## EXERCISE TASK:
Copy out the entries word for word, everything from the line containing "Open notifications bell icon" down to the end of the entries, and nothing else.

-- Start GIVEN DATA --

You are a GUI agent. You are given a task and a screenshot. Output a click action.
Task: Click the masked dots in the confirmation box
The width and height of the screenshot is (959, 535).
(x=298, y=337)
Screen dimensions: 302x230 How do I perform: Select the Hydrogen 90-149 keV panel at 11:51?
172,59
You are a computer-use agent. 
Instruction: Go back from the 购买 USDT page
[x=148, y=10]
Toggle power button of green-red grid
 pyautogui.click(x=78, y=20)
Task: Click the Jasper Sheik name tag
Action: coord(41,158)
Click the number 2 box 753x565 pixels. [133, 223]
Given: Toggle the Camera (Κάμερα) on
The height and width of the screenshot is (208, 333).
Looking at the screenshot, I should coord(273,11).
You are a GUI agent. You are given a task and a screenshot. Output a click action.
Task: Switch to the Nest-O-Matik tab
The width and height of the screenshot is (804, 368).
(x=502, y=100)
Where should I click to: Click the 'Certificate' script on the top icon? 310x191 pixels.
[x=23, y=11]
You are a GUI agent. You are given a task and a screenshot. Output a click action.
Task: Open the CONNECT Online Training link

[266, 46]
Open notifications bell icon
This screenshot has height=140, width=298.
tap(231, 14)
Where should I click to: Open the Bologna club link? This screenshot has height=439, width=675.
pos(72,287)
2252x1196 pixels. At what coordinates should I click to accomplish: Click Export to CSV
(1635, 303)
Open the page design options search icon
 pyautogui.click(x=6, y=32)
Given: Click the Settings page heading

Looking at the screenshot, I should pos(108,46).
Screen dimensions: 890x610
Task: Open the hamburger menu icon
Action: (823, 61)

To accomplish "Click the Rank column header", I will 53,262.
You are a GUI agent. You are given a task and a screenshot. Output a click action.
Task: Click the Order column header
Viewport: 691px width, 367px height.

-- End GIVEN DATA --

## THE SOLUTION:
Open notifications bell icon
This screenshot has height=140, width=298.
tap(231, 14)
Where should I click to: Open the Bologna club link? This screenshot has height=439, width=675.
pos(72,287)
2252x1196 pixels. At what coordinates should I click to accomplish: Click Export to CSV
(1635, 303)
Open the page design options search icon
 pyautogui.click(x=6, y=32)
Given: Click the Settings page heading

Looking at the screenshot, I should pos(108,46).
Screen dimensions: 890x610
Task: Open the hamburger menu icon
Action: (823, 61)

To accomplish "Click the Rank column header", I will 53,262.
You are a GUI agent. You are given a task and a screenshot. Output a click action.
Task: Click the Order column header
Viewport: 691px width, 367px height.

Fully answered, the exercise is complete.